* WHAT TO DO *
A. Return the passage on Matisse's years in Nice from "From 1917 to" up to and including "1986, p. 26).", copied word for word.
B. Retype the rows word for word, from the line containing "Where should I click to: Click the market" up to and including the last of the rows, and omit the pictures.

* EXCERPT PROVIDED *

From 1917 to 1932, Henri Matisse made annual trips to the south of France. These winter sojourns, commencing when the artist was forty-eight years old, "may have begun as a symbolic return to the adventures, challenges, and yearnings of his earlier years" (J. Cowart, Henri Matisse: The Early Years in Nice, 1916-1930, exh. cat., National Gallery of Art, Washington, D.C., 1986, p. 26).
By this time, Matisse was already considered to be one of the two modern masters. During these years, often referred to as his niçoise period, his work underwent great change. The most obvious transformation during this time, perhaps influenced by his first meeting with Renoir in December 1917, was the reappearance of the figure in his painting. While Matisse's work would have developed regardless of his physical location, the environment he discovered in Nice influenced his work to a greater extent than any other location at any period in his career. He rejoiced in the light of southern France, introducing a broader range of soft tonalities to depict "harmonious, light-filled, and often profusely decorated interiors, with languorous and seductive models" (J. Elderfield, Henri Matisse: Masterworks from the Museum of Modern Art, New York, 1996, p. 14). During a 1943 interview with the French poet Louis Aragon, Matisse expounded on his attachment to the region:
"Nice, why Nice? In my work, I have tried to create a translucent setting for the mind. I have found the necessary limpidity in several places around the world: New York, the South Pacific, and Nice... The painters over in New York say, How can anyone paint here, with this zinc-colored sky? But in fact it's wonderful! Everything becomes clear, translucent, exact, limpid. Nice, in this sense, has helped me" (quoted in J. Flam, Matisse: A Retrospective, New York, 1988, pp. 166-167).

* DATASET EXTRACT *
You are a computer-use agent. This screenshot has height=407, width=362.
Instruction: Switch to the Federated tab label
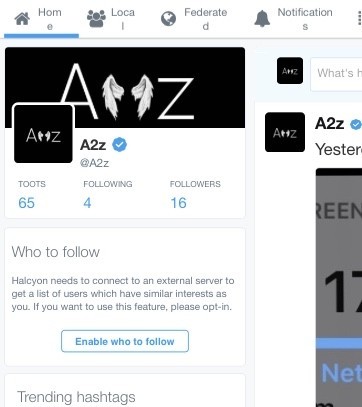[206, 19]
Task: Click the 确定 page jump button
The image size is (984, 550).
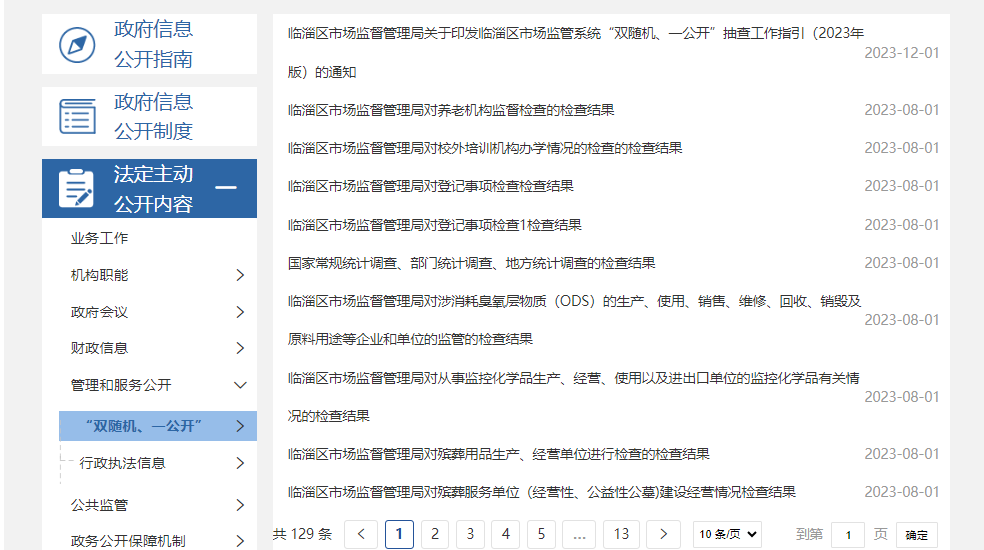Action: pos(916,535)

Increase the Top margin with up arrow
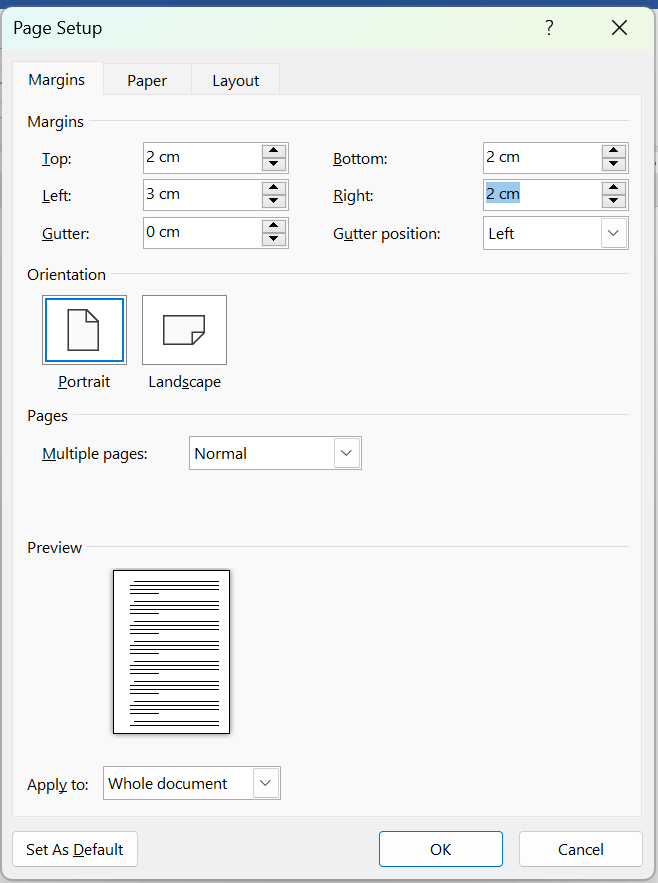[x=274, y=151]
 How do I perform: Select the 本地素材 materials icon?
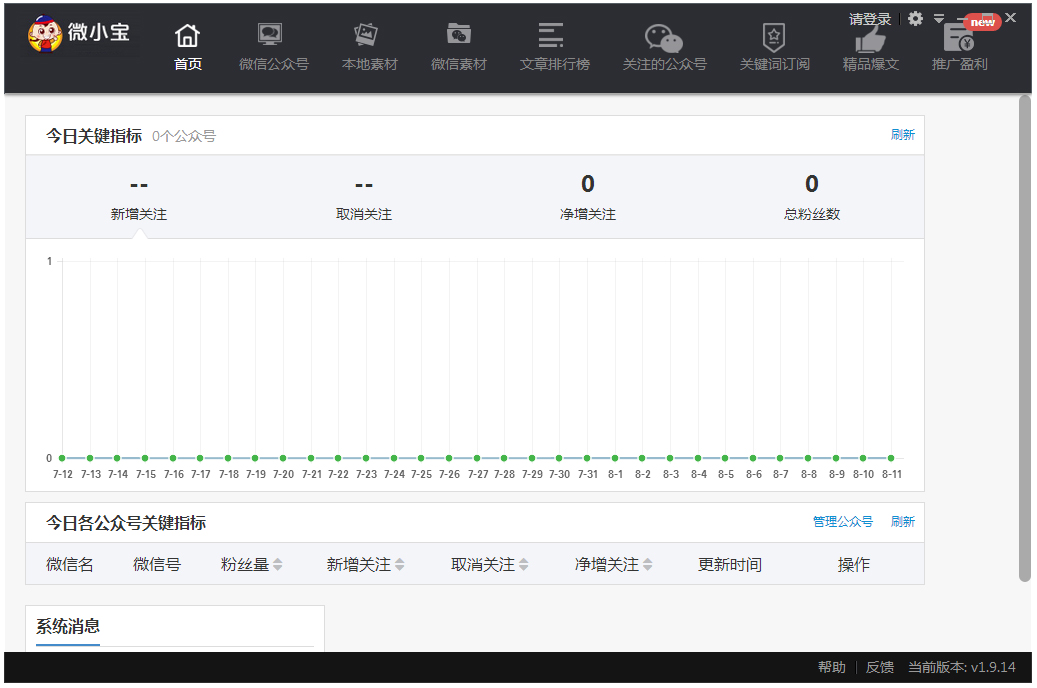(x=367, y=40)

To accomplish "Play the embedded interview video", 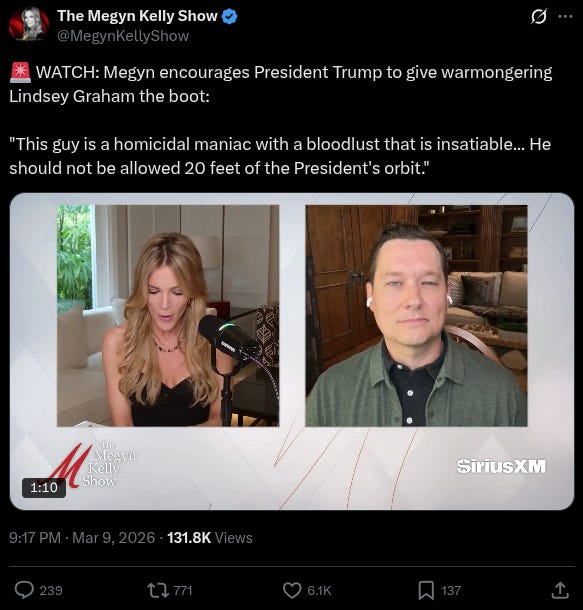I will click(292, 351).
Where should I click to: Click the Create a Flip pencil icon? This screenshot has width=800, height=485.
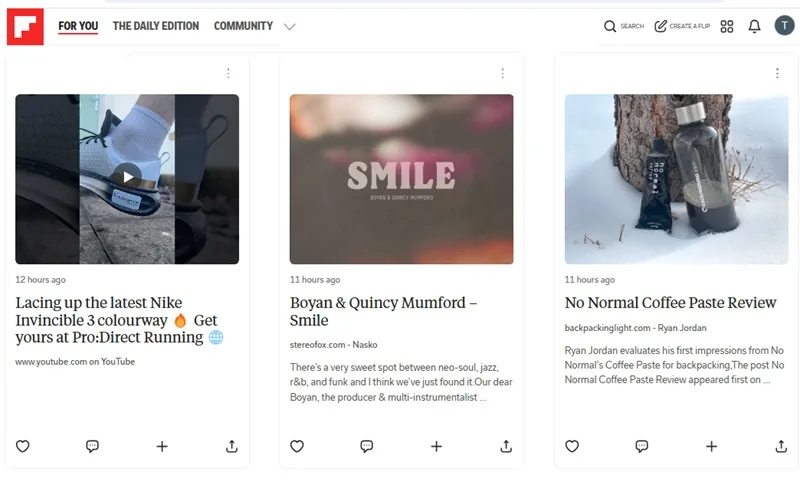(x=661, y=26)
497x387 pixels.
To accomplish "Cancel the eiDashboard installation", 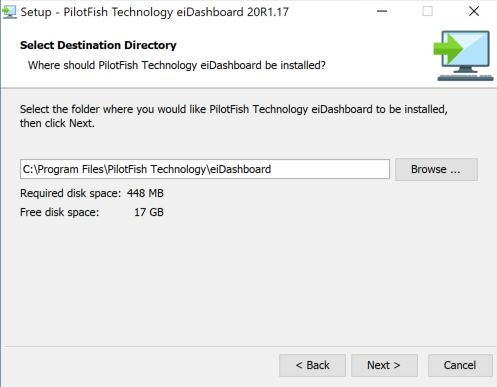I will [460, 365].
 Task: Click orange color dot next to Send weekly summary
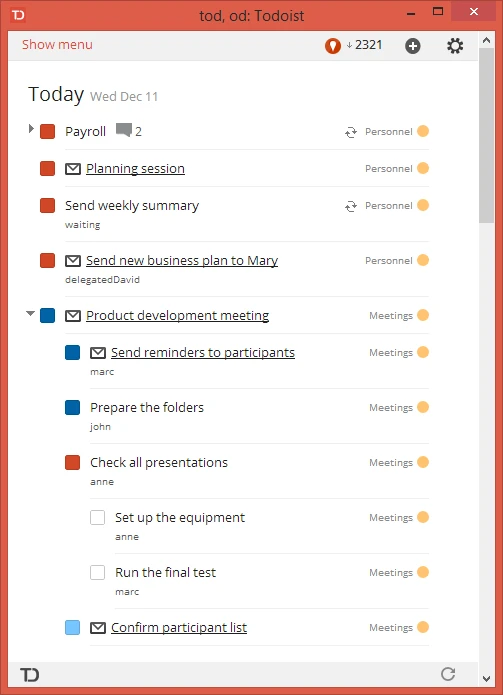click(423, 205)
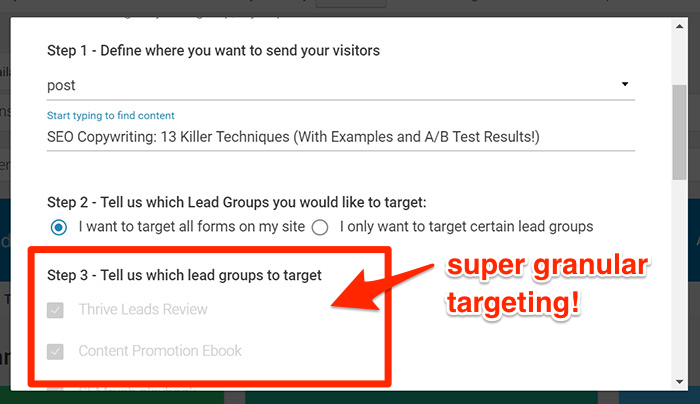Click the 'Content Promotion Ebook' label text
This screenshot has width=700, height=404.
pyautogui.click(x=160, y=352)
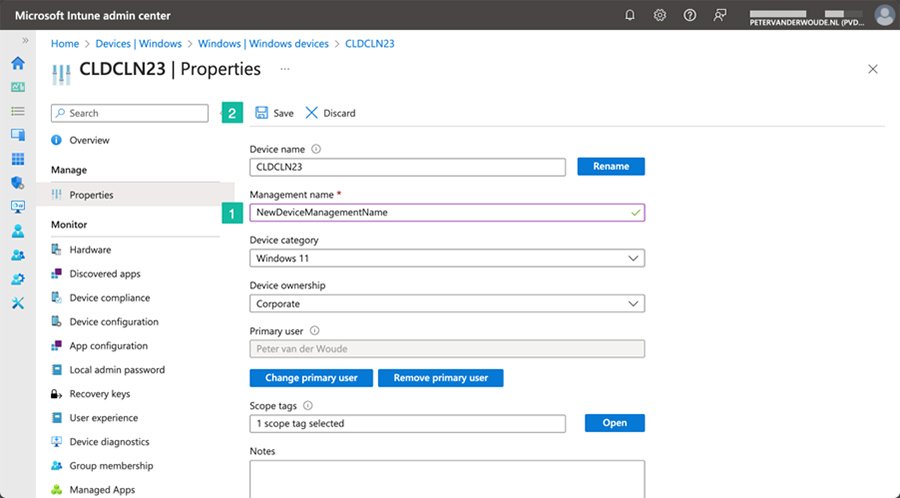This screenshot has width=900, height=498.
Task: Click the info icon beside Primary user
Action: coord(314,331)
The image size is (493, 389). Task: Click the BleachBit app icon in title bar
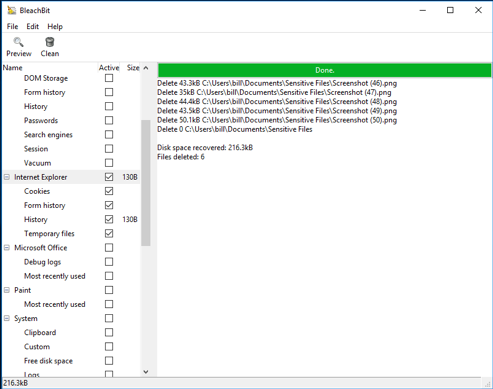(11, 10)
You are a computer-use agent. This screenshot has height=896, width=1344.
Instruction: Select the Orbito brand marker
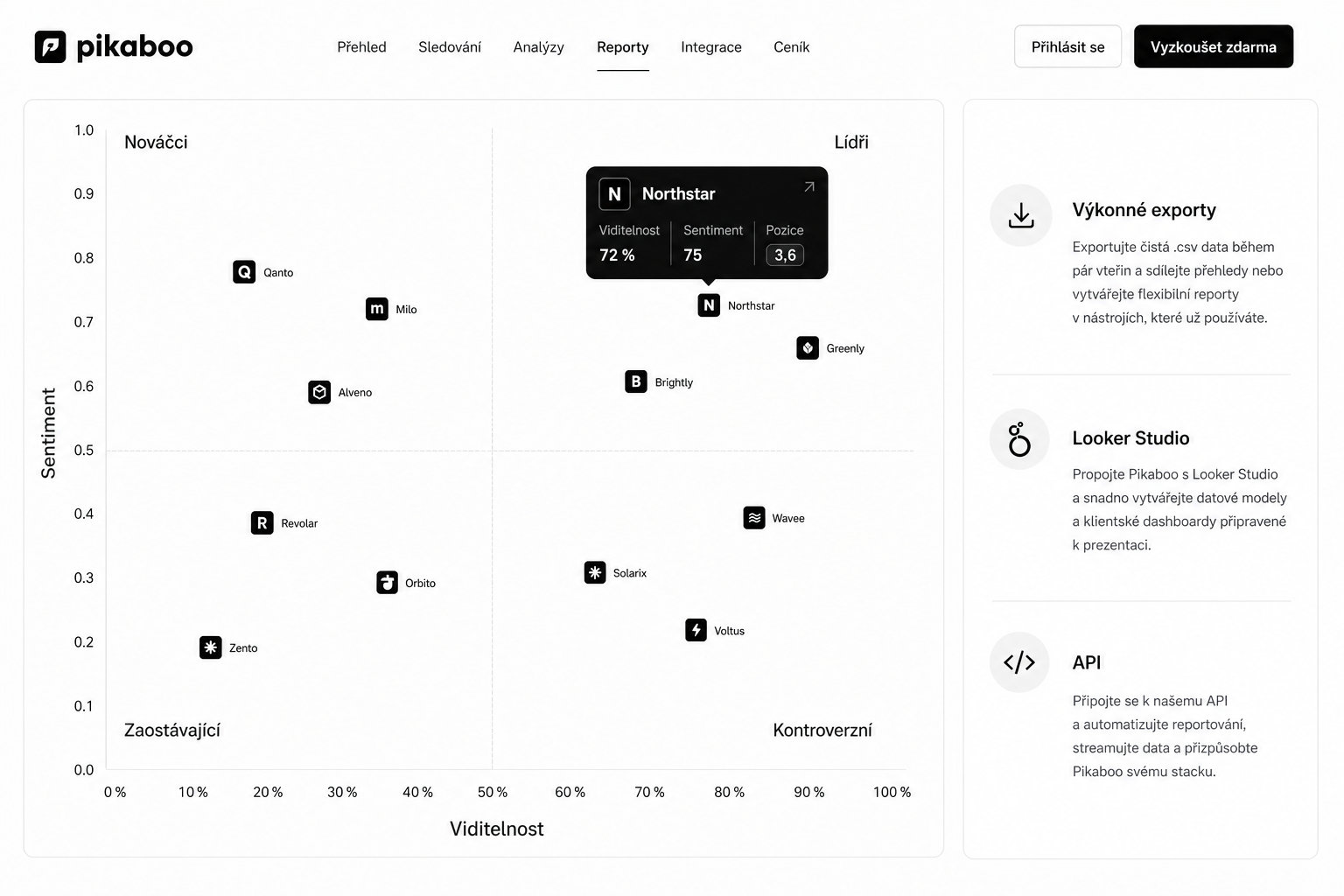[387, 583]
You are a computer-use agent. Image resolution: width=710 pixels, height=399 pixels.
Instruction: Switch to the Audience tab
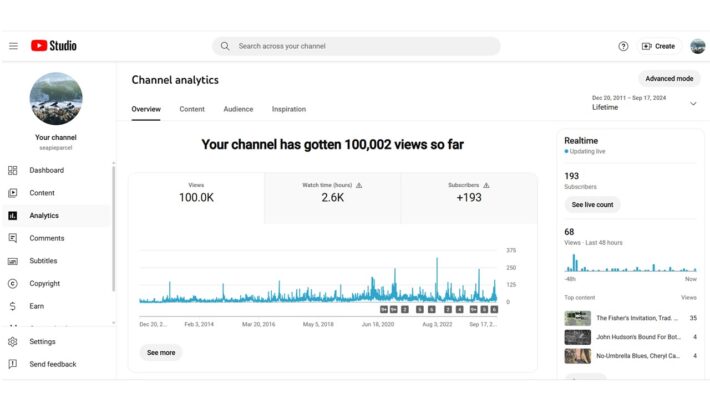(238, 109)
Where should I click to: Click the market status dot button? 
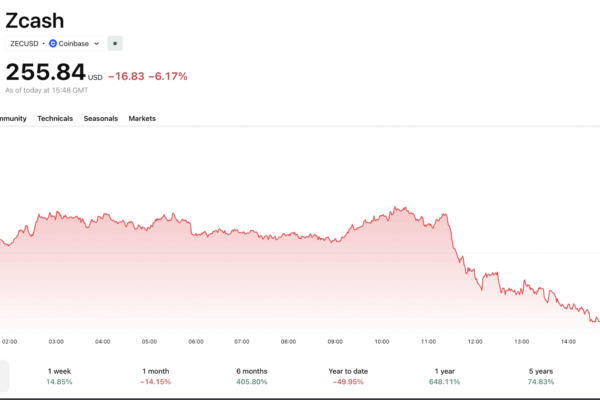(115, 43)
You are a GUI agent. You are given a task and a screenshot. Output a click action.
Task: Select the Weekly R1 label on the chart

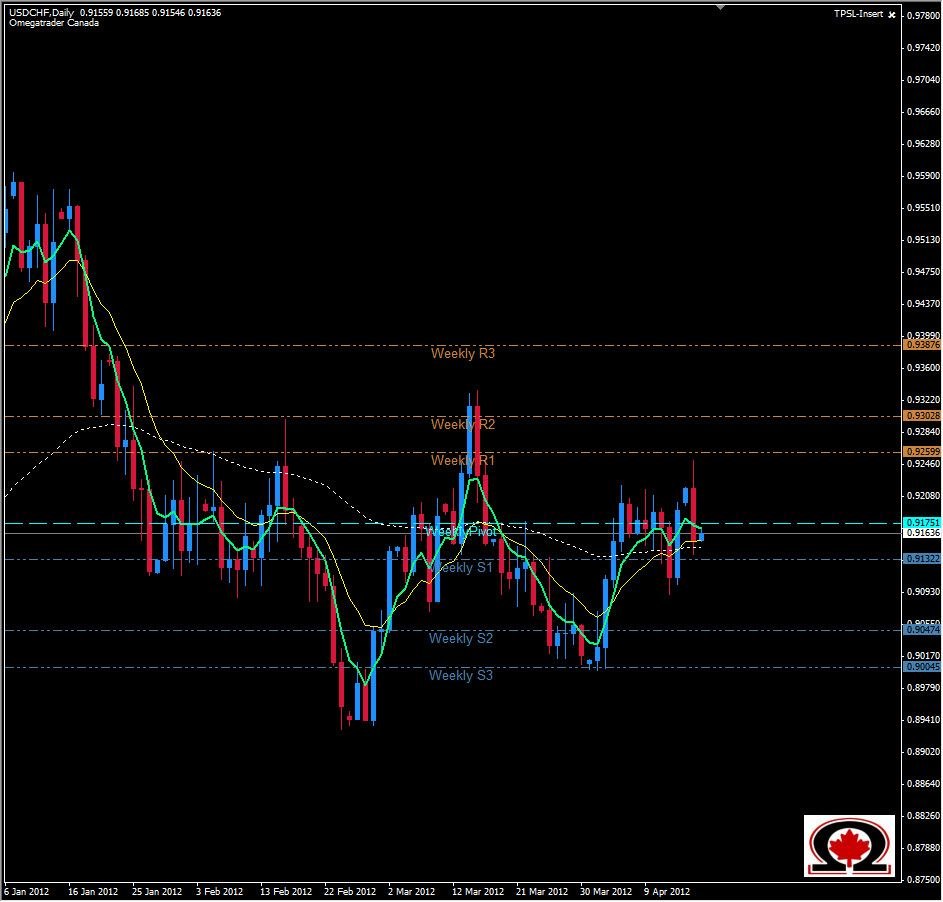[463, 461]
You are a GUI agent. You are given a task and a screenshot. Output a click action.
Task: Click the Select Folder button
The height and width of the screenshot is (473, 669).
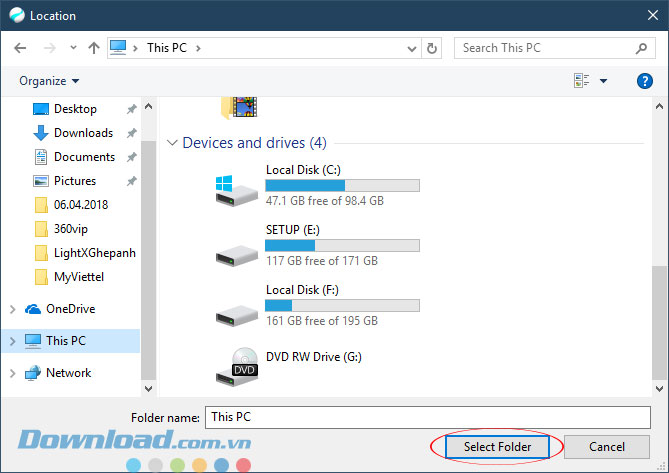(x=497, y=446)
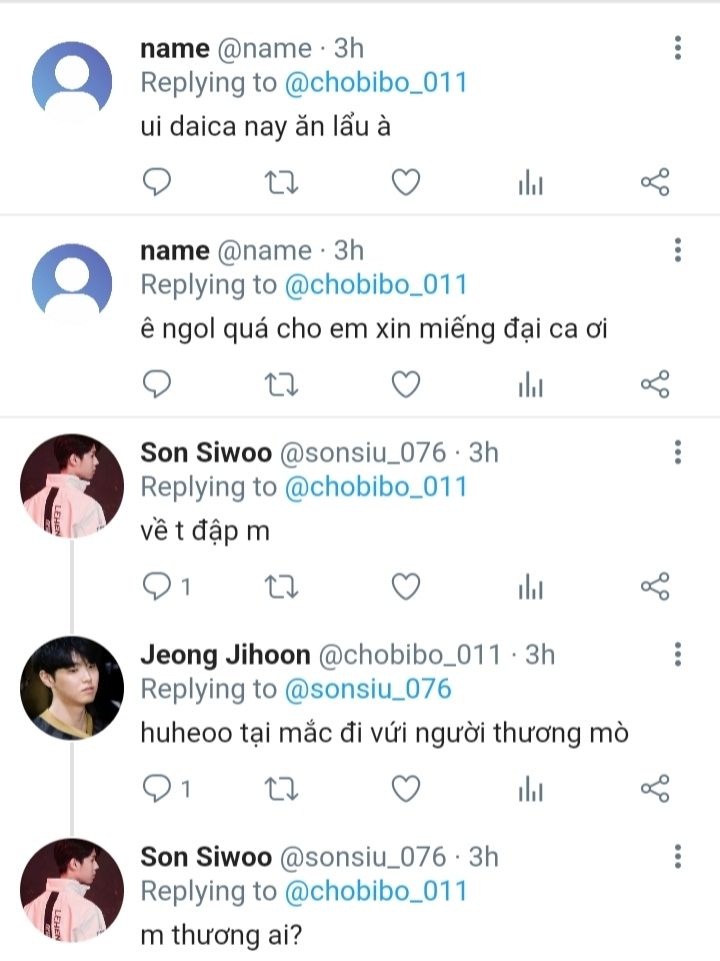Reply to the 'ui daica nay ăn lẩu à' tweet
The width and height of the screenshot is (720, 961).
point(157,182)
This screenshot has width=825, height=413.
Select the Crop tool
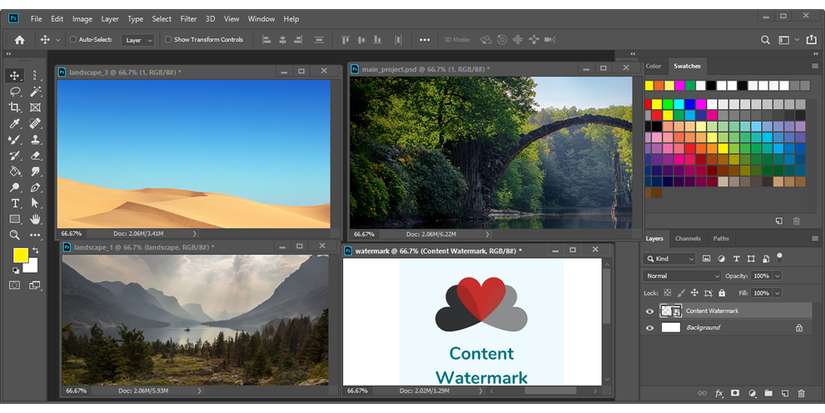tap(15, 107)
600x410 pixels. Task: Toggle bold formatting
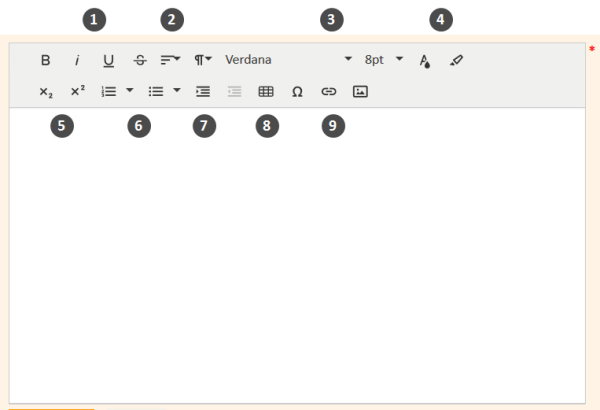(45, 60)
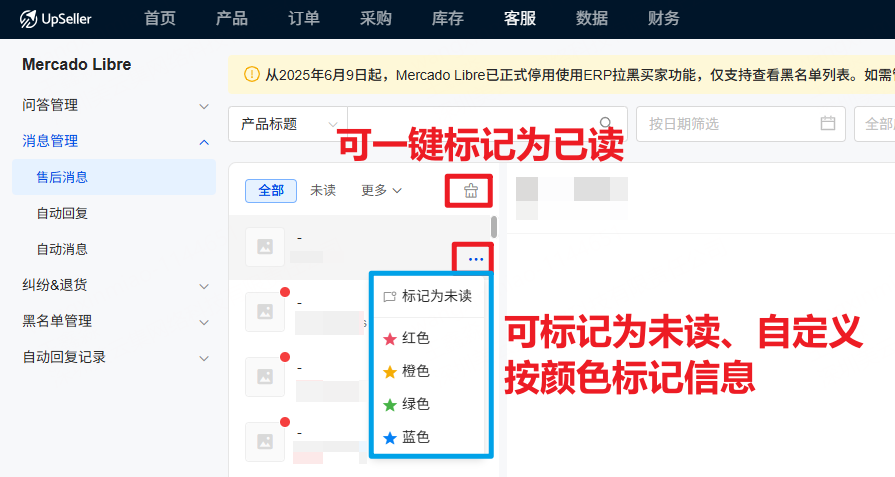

* ANSWERS TO THE TASKS *
A.
From 1917 to 1932, Henri Matisse made annual trips to the south of France. These winter sojourns, commencing when the artist was forty-eight years old, "may have begun as a symbolic return to the adventures, challenges, and yearnings of his earlier years" (J. Cowart, Henri Matisse: The Early Years in Nice, 1916-1930, exh. cat., National Gallery of Art, Washington, D.C., 1986, p. 26).

B.
Where should I click to: Click the market status dot button? 
(115, 43)
You are a GUI agent. You are given a task and a screenshot. Output a click action.
Task: Select the Weekly R1 label on the chart

[463, 461]
You are a GUI agent. You are given a task and a screenshot. Output a click action.
Task: Click the Select Folder button
The height and width of the screenshot is (473, 669).
(x=497, y=446)
Reply to the 'ui daica nay ăn lẩu à' tweet
The width and height of the screenshot is (720, 961).
point(157,182)
This screenshot has width=825, height=413.
Select the Crop tool
tap(15, 107)
600x410 pixels. Task: Toggle bold formatting
(45, 60)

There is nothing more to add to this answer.